Лена принялась за чтение… Каждое слово, каждая строка в этих письмах, казалось, источали яд. Содержание всех посланий было почти одинаковым:
"Уважаемая редакция! Вы часто печатаете стихи и статьи Е. Ершовой. А известно ли вам, что она просто-напросто сумасшедшая? Странную позицию вы заняли, товарищи журналисты: нормальных советских людей со страниц областной газеты поучает психически больной человек, хроник. Вы сами-то в вашей редакции как, вполне здоровы? А то может, все, как Ершова, нуждаетесь в лечении и присмотре психиатров?"
Ну и все письма в таком духе.
Последним в кипе было письмо заведующего облздравотделом Рождественского:
"Уважаемый товарищ редактор! В вашей газете часто печатаются стихи и статьи Е. Ершовой.
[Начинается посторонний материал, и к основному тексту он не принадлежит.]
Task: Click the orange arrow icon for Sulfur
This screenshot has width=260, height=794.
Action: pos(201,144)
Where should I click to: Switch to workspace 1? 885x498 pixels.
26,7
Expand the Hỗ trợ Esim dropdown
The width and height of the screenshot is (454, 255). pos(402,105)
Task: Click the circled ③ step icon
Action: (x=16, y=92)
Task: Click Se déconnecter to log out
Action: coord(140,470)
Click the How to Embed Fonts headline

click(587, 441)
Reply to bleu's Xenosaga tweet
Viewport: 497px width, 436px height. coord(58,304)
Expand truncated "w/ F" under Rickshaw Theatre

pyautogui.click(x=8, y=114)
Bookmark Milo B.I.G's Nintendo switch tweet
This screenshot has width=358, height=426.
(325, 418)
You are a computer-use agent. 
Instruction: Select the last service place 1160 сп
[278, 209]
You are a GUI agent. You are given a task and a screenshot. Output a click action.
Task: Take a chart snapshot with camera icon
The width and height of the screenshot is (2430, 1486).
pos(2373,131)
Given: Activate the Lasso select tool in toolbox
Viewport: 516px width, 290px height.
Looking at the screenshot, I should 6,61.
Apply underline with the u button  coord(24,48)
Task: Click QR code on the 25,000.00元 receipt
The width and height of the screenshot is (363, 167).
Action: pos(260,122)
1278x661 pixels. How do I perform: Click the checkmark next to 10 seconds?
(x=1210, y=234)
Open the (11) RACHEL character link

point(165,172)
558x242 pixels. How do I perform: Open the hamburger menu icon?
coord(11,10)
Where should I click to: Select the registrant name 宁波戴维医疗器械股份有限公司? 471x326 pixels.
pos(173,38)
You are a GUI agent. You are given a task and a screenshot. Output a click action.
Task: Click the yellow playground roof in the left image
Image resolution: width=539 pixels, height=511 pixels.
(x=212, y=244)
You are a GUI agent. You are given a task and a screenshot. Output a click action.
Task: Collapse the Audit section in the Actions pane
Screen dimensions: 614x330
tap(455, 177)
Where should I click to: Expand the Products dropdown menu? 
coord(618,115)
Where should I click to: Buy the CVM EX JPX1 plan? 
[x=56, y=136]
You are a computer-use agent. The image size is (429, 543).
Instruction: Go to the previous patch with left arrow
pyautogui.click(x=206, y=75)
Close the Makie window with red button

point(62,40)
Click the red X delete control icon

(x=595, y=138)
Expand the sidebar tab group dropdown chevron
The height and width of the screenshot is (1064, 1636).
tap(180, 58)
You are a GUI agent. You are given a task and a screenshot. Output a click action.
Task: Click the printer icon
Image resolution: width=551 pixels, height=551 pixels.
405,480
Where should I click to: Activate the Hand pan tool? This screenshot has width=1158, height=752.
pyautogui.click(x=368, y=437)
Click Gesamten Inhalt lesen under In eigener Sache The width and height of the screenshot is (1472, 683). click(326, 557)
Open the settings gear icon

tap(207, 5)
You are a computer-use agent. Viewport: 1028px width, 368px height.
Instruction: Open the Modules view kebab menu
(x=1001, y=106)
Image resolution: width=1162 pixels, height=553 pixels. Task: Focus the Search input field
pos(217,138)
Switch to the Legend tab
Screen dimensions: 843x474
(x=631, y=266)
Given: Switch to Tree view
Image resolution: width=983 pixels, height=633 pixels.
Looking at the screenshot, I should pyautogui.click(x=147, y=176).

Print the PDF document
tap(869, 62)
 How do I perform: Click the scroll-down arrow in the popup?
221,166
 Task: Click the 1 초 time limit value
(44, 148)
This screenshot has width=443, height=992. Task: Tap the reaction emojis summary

В связи с этим в областной отдел здравоохранения поступают многочисленные письма от граждан, которые утверждают, что знают Ершову как психически больного человека. Мы вынуждены были сделать запрос в областной психоневрологический диспансер. Информация о заболевании Е. Ершовой подтвердилась. Известно ли вам, что у вашей сотрудницы хроническое психическое заболевание в форме шизофрении, и что она — инвалид второй группы с детства?…"
Это был крах…
Господи, куда улетучились сразу ее вера в свою звезду, талант и удачу! Лена бессильно ткнулась лбом в крышку письменного стола.
Аркадий Иванович, вскочив с места, подбежал к ней, не зная, что делать, выскочил в коридор, позвал Кошкина. Сергей влетел в кабинет.
— Что случилось, старушка? Ты чего? — стал тормошить ее, пытаясь заглянуть ей в лицо. — Ну, чего ты слякоть-то разводишь? Да что случилось, Аркадий? — его взгляд упал на кипу лежащих перед Леной писем. — Ах, вот в чем дело! — мгновенно вспыхнул Сергей. — Значит, ты ей эту дрянь все-таки показал? Зачем?